Abstract

Abstract In the 1990s United States, an increasing number of punk and punk-inspired bands made their way into the mainstream. This commercial success and popularity provoked profound anxiety within the underground punk scene, which had spent the 1980s building a DIY (do-it-yourself) network of zines, venues and independent record labels and prided itself on its autonomous cultural production. In the pages of punk zines, the overwhelming response to punk’s newfound visibility was to insist that punk remain underground, protect the scene from outsiders and cast out punk bands that signed contracts with major record record labels or even became too popular on independent labels as traitors.

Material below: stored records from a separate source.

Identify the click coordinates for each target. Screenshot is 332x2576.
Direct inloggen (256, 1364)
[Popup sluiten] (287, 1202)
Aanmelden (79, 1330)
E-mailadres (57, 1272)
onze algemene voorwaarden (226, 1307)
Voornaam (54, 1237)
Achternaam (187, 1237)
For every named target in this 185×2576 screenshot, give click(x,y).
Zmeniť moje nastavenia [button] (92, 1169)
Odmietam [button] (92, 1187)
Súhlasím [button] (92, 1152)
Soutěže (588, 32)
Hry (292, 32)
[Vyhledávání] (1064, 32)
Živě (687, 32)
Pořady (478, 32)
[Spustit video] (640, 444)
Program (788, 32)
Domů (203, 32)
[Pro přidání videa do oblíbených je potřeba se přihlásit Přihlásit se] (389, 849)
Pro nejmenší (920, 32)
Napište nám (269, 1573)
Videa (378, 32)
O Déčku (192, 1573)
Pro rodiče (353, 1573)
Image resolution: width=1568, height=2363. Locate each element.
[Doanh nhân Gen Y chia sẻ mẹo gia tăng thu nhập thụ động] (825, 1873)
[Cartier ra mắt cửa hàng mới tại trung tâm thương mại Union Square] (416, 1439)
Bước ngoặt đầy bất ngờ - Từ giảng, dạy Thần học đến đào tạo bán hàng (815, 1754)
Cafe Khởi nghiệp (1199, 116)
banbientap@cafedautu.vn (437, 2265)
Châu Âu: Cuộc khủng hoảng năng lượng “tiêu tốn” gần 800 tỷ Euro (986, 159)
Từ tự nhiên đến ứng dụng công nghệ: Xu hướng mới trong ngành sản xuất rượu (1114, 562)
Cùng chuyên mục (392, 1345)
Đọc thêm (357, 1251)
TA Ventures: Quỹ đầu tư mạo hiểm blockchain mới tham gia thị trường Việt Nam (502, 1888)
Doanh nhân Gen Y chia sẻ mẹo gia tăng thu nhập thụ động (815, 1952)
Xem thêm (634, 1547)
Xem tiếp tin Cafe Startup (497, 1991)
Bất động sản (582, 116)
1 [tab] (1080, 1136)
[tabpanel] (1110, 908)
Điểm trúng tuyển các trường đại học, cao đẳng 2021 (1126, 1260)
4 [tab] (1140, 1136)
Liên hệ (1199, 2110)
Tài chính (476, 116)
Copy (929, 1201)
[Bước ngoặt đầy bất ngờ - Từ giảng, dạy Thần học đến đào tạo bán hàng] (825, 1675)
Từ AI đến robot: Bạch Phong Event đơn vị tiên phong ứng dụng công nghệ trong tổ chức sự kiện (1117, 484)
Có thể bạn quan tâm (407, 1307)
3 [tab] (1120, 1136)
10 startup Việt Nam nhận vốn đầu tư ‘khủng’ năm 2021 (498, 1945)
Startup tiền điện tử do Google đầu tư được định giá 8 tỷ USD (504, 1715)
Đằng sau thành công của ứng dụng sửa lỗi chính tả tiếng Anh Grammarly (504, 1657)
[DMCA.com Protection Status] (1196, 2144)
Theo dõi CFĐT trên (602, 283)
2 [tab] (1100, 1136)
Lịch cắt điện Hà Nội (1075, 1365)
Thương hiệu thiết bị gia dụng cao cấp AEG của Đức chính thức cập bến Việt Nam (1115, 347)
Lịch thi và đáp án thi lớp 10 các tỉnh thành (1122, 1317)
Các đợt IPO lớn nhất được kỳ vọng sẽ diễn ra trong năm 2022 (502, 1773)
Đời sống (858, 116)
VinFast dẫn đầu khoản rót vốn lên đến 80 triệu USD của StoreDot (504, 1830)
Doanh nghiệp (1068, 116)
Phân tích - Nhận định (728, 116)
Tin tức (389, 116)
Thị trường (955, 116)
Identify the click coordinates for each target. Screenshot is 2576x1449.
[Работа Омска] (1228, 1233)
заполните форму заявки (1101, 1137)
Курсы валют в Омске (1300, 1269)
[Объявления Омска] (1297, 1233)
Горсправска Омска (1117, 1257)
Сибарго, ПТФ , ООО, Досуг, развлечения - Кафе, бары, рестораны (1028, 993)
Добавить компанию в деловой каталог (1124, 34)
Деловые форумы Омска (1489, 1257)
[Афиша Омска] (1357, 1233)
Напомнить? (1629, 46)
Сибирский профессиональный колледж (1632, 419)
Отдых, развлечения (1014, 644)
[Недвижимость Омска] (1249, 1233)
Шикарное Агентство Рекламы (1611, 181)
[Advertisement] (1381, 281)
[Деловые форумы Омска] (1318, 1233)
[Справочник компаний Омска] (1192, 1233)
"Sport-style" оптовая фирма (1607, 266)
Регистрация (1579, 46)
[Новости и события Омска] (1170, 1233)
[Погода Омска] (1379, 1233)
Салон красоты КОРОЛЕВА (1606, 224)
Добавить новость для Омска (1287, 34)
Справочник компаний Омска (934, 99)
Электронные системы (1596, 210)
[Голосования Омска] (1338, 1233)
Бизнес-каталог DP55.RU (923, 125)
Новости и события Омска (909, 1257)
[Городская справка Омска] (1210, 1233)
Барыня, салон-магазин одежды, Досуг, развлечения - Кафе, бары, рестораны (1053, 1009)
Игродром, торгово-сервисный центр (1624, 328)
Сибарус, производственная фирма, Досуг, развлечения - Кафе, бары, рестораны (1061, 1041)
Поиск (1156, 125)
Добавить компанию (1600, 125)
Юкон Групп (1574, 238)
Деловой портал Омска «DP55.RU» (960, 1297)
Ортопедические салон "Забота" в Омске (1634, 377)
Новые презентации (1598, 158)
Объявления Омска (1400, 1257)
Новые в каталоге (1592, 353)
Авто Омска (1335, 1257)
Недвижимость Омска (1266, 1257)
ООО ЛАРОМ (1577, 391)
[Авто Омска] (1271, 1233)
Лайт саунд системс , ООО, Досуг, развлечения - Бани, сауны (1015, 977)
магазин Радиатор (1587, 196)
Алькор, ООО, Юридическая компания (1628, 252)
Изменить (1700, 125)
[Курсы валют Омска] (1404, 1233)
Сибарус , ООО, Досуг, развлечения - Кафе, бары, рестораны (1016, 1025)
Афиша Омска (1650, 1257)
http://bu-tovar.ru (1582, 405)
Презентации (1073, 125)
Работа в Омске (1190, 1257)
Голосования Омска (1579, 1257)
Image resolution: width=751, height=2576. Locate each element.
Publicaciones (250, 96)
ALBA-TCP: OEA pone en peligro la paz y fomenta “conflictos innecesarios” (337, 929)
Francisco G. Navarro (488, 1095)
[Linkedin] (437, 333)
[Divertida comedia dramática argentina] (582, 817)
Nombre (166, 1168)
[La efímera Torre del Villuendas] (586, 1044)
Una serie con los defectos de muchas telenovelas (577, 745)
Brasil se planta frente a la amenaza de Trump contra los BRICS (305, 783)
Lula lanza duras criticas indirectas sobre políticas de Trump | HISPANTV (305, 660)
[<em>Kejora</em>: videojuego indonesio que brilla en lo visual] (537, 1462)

So-Cal punk, a style that fused 1980s hardcore with melodic vocals, occasional lead guitar parts, technical precision and more professionalized production, went from being praised for its innovations in the pages of punk zines to being castigated as a generic attempt at commercial success. The debate over DIY versus ‘selling out’ was guided by a fear that the mainstream viability of a few would dilute punk’s ethos of rebellion and compromise its integrity. While much ado has been made of DIY in recent scholarship, the robust discourse within the underground punk scene defending DIY as ideological principle and decrying ‘selling out’ has not yet been adequately chronicled or critically interrogated. This article draws on four prominent punk zines in the 1990s United States – HeartattaCk, MaximumRockNRoll, Profane Existence and Punk Planet – to elucidate the construction of DIY discourse in response to the newfound 1990s popularity of punk. Rather than romanticizing the DIY underground, this article critically evaluates the assumptions underpinning it, such as extolling the autonomous individual and small-scale production, or the notion that distance from the dominant cultural apparatuses automatically portends a praxis of rebellion.